It started with the News of the World’s royal editor and a private investigator who intercepted voice mail messages left for members of the royal household. Both men were jailed in 2007. Illegal voice mail interceptions apparently continued, implicating other journalists and staff.
In July 2011, further allegations were made that the News of the World hacked into the voice mails of murder victim Milly Dowler (and deleted messages creating a false hope for the family that she was alive and listening to her messages), as well as victims of the 7/7 attacks and relatives of deceased British soldiers.
In spite of being warned (according to reports) by the Deputy Prime Minister about former Editor of News of the World Andy Coulson’s involvement in the phone hacking affair, Prime Minister David Cameron appointed him as his communications director — and had to “let him go” when his links to the scandal became public knowledge.
By March 2010, the paper had spent over £2 million settling court cases with victims of phone hacking. In July 2009, The Guardian newspaper made a series of allegations of wider phone hacking activities at the News of the World newspaper, that were aimed at other celebrities.
The list of possible victims broadened to include ministers, a Member of Parliament, military chiefs, leading media figures, top footballers and other celebrities.

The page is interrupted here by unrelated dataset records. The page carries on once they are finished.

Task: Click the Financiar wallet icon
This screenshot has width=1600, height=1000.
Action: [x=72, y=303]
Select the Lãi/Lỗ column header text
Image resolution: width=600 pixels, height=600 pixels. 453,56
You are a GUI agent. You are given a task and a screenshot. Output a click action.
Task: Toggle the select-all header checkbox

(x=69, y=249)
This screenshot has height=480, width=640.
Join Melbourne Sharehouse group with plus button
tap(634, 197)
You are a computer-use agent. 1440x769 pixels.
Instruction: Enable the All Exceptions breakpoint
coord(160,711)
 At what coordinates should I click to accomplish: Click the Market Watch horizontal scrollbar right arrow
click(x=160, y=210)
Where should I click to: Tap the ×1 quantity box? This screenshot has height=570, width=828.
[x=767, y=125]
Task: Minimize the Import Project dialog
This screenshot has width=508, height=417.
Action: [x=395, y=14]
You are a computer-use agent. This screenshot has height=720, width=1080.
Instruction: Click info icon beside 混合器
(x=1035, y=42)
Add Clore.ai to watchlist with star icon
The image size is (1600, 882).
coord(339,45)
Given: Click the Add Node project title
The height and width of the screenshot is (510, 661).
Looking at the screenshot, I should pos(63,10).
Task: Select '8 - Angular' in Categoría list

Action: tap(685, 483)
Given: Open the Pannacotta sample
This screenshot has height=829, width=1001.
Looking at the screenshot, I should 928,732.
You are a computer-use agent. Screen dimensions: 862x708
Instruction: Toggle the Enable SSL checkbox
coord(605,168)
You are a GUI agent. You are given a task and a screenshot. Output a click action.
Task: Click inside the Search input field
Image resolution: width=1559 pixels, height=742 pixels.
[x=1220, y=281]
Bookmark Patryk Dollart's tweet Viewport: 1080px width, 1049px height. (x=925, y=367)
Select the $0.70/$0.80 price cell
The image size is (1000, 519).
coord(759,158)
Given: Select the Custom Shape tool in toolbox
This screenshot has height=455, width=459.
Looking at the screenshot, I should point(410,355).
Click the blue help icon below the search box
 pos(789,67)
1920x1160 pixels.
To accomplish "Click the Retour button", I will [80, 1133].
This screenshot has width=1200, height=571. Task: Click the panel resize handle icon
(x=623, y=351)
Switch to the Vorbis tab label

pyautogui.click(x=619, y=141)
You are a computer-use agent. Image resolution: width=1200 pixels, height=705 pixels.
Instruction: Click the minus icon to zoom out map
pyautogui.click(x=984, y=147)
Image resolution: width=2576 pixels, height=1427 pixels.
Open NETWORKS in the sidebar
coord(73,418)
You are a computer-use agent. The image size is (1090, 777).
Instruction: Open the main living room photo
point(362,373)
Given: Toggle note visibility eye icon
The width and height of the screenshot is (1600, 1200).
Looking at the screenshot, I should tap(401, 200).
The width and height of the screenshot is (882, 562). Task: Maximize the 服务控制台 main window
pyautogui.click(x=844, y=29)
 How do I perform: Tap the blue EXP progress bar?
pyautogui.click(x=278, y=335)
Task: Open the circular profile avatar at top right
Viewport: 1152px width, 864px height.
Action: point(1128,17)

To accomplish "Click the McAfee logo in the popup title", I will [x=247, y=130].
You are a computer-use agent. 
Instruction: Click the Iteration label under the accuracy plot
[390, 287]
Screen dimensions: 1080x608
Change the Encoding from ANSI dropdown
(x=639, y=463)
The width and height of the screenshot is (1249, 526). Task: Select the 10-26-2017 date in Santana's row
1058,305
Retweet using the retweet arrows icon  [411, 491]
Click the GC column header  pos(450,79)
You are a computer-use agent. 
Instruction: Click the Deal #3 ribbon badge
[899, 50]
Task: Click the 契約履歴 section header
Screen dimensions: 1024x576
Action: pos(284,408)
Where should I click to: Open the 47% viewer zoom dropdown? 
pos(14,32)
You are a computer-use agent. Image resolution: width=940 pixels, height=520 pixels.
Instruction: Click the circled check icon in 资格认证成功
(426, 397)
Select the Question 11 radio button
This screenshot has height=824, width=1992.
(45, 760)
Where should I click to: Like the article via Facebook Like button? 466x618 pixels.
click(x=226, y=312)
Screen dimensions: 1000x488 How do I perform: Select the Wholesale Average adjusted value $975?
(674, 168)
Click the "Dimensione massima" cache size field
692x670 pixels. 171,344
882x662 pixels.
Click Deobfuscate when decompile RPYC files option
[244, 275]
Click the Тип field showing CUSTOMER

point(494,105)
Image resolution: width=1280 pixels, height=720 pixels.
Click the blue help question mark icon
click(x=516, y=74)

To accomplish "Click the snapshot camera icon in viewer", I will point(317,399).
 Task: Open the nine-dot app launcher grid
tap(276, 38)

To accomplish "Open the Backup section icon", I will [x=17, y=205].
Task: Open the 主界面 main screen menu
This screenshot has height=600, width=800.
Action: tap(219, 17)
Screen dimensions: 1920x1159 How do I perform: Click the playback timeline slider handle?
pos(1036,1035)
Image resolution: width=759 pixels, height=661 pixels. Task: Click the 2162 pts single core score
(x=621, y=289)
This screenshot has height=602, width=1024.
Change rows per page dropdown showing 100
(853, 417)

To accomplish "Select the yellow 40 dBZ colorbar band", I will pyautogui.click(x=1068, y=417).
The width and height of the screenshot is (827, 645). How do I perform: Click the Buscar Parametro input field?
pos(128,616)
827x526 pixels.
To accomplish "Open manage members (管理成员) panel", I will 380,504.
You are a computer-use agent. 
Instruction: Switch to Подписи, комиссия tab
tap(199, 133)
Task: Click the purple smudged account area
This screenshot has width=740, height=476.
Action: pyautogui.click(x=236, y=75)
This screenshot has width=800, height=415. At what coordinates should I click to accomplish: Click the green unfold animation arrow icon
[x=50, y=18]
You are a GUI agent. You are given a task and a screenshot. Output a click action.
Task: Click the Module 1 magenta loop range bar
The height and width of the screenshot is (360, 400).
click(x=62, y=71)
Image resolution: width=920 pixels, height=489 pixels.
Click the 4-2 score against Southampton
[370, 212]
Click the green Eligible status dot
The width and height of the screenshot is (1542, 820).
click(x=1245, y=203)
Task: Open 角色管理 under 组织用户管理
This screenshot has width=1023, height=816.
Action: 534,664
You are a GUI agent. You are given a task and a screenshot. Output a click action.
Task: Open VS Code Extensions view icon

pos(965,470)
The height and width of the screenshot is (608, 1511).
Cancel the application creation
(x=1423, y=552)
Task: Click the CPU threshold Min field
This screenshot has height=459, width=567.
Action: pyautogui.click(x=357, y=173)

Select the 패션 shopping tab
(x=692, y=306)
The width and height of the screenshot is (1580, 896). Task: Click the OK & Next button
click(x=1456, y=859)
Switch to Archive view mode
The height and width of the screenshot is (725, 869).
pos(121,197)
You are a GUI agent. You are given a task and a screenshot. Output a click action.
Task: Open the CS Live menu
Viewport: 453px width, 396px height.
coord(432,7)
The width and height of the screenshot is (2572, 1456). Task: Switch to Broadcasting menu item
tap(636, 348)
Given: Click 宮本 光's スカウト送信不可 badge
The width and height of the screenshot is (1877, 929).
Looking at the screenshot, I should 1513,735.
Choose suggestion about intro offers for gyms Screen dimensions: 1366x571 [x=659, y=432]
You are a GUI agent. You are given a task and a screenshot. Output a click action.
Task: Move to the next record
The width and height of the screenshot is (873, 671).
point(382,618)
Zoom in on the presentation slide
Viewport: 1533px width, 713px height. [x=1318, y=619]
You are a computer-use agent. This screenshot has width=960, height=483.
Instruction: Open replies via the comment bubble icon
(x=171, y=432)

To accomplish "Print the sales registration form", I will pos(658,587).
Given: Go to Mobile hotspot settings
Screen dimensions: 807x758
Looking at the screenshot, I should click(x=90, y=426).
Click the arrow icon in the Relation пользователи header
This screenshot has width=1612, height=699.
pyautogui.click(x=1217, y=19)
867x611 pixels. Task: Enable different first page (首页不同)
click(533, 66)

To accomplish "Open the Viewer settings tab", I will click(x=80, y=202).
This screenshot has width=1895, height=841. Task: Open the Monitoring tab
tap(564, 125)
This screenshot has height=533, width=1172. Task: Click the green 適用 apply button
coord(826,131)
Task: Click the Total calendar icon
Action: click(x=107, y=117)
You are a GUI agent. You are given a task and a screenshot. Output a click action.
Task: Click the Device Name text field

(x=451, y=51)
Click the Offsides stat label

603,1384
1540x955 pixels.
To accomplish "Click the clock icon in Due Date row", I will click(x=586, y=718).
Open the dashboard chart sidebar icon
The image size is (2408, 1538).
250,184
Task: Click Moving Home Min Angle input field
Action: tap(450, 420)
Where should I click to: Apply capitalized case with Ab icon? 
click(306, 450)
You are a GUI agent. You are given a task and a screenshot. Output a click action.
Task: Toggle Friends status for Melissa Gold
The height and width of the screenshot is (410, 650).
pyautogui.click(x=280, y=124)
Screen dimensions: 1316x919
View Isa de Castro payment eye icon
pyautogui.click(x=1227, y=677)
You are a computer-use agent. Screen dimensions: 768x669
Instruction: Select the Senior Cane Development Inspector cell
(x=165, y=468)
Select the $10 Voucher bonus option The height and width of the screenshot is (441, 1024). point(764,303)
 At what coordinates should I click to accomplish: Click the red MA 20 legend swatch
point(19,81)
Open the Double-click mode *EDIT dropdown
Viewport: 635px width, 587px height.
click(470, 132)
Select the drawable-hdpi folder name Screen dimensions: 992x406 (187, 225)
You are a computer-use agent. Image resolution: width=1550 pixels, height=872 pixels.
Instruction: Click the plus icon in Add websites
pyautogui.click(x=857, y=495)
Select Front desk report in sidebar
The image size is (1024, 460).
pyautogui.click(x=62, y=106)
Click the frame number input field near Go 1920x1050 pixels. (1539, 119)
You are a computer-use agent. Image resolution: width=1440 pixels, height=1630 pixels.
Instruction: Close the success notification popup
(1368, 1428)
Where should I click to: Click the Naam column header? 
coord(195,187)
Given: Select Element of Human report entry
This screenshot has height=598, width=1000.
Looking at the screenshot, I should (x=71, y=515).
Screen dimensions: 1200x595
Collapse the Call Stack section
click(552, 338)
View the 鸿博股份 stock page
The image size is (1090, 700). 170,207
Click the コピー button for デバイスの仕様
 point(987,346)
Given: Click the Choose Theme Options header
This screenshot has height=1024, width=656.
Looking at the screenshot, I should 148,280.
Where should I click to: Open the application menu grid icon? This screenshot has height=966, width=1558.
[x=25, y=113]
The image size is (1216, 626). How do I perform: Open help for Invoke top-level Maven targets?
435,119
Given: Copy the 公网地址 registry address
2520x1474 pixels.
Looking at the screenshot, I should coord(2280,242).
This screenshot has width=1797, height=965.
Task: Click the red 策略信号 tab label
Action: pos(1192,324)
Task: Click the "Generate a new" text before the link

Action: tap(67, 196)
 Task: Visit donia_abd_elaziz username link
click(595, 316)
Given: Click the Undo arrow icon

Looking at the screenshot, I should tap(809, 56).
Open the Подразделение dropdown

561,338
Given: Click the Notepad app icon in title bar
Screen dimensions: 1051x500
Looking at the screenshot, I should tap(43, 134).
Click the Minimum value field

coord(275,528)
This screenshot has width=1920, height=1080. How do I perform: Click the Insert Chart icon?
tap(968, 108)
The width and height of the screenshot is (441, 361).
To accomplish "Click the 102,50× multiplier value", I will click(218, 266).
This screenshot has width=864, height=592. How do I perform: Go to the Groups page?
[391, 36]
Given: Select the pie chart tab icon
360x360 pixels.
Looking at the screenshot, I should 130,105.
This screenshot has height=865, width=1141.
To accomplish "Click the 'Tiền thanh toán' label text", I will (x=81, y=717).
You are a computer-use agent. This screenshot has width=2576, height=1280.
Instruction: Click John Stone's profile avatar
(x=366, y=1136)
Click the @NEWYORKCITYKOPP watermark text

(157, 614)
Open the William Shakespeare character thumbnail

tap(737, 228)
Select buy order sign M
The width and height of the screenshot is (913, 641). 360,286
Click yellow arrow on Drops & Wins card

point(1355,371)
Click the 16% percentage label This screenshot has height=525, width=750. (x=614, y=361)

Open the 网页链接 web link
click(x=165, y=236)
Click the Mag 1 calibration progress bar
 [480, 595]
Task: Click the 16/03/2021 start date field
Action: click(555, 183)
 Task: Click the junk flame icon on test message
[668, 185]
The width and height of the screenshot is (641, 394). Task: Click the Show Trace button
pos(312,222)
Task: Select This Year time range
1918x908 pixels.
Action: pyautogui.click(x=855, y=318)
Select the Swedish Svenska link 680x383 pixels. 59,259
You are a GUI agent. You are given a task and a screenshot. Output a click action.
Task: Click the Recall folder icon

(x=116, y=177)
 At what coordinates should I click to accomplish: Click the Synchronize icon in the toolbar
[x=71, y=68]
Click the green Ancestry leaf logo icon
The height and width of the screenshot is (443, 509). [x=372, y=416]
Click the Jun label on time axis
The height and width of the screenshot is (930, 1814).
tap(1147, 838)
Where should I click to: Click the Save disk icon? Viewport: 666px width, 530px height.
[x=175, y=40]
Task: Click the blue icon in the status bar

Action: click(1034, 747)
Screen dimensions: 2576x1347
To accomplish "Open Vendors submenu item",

James Murdoch, Rupert Murdoch’s son has closed the newspaper after a call to examine its use of private investigators to gain access to the mobile phone messages of a variety of celebrities and public figures of interest to the newspaper, by using phone hacking.
An assistant Police commissioner responsible for overseeing Scotland Yard inquiry into such practices has left the police to work for News International (Murdoch’s media empire) as a columnist for The Times.
Outside of the UK, Murdoch’s News Corporation owns a multitude of news outlets in the United States, including the New York Post, The Wall Street Journal, and the Fox News Channel. Even though none of News Corporation’s US outlets have yet been implicated in the scandal, several media critics have called for investigations into whether they too engaged in phone hacking activities.
According to Mirror (http://www.mirror.co.uk/2011/07/11/phone-hacking-9-11-victims-may-have-had-mobiles-tapped-by-news-of-the-world-reporters-115875-23262694) a former New York policeman reported that News of the World also attempted to retrieve private phone records of those who died in the September 11 terrorist attack.
There is a great deal of information published mainly by the Guardian newspaper, ie, www.guardian.co.uk/commentisfree/2011/jul/10/news-international-cover-up-police. Wikipedia keeps a detailed log as events unfold, although information is uploaded without checking for accuracy: http://en.wikipedia.org/wiki/News_of_the_World_phone_hacking_affair
As more details emerge attempts by the media group to obstruct the legal work have been reported, also by The Guardian: “Scotland Yard has accused News International of undermining its inquiry into police corruption by leaking confidential details of investigations to the media. NI has orchestrated a “deliberate campaign to undermine the investigation into alleged payments by corrupt journalists to corrupt police officers and divert attention from elsewhere”, the Met said in a statement.
Meantime “Rupert Murdoch’s bid for BSkyB (video channel) has been sent to the UK Competition Commission. The News Corp. announcement leads to automatic referral – a move that could buy time for the News of the World furore to fade”. http://www.guardian.co.uk/media/2011/jul/11/rupert-murdoch-bid-bskyb-competition-commission
Dare we hope that this time the media giant used to getting away with just about everything, that boasts of hiring and firing Prime Ministers by the power of its publications and that has been working its way towards a media monopoly, can be finally called to account? What is emerging is the kind of web of journalists, editors, detectives, perhaps even police and many other people who collaborate with this objectionable and illegal form of journalism. It should not tarnish the profession as a whole but we should welcome the opportunity to discuss a moral code for the media.